- **Instructions to follow**:
Print, exactly and completely, every entry in the data.
(Beginning of Task input)
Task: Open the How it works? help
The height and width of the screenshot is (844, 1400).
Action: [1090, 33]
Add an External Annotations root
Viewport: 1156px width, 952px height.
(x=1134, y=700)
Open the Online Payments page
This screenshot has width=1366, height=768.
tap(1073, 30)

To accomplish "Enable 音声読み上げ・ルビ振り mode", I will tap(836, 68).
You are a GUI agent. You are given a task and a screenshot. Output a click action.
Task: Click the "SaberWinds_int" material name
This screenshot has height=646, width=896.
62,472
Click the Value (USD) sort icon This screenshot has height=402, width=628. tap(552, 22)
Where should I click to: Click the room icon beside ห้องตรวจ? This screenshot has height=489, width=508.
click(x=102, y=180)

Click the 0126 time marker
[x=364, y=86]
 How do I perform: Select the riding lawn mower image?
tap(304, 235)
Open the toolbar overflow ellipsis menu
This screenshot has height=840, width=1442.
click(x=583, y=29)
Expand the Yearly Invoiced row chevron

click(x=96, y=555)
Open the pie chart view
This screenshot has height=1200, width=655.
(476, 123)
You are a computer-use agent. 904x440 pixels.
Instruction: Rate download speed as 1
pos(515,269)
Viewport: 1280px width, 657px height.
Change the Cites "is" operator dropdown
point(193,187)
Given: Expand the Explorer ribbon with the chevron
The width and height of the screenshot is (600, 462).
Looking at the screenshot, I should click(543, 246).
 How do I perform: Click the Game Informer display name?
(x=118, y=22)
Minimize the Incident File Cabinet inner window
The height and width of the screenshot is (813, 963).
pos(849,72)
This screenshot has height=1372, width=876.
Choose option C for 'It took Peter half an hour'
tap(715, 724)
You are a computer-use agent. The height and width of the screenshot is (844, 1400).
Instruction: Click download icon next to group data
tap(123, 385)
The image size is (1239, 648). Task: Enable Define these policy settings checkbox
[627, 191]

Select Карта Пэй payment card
(End of Task input)
- **Solution for this problem**:
Task: Open the How it works? help
The height and width of the screenshot is (844, 1400).
Action: [1090, 33]
Add an External Annotations root
Viewport: 1156px width, 952px height.
(x=1134, y=700)
Open the Online Payments page
This screenshot has width=1366, height=768.
tap(1073, 30)

To accomplish "Enable 音声読み上げ・ルビ振り mode", I will tap(836, 68).
You are a GUI agent. You are given a task and a screenshot. Output a click action.
Task: Click the "SaberWinds_int" material name
This screenshot has height=646, width=896.
62,472
Click the Value (USD) sort icon This screenshot has height=402, width=628. tap(552, 22)
Where should I click to: Click the room icon beside ห้องตรวจ? This screenshot has height=489, width=508.
click(x=102, y=180)

Click the 0126 time marker
[x=364, y=86]
 How do I perform: Select the riding lawn mower image?
tap(304, 235)
Open the toolbar overflow ellipsis menu
This screenshot has height=840, width=1442.
click(x=583, y=29)
Expand the Yearly Invoiced row chevron

click(x=96, y=555)
Open the pie chart view
This screenshot has height=1200, width=655.
(476, 123)
You are a computer-use agent. 904x440 pixels.
Instruction: Rate download speed as 1
pos(515,269)
Viewport: 1280px width, 657px height.
Change the Cites "is" operator dropdown
point(193,187)
Given: Expand the Explorer ribbon with the chevron
The width and height of the screenshot is (600, 462).
Looking at the screenshot, I should click(543, 246).
 How do I perform: Click the Game Informer display name?
(x=118, y=22)
Minimize the Incident File Cabinet inner window
The height and width of the screenshot is (813, 963).
pos(849,72)
This screenshot has height=1372, width=876.
Choose option C for 'It took Peter half an hour'
tap(715, 724)
You are a computer-use agent. The height and width of the screenshot is (844, 1400).
Instruction: Click download icon next to group data
tap(123, 385)
The image size is (1239, 648). Task: Enable Define these policy settings checkbox
[627, 191]

Select Карта Пэй payment card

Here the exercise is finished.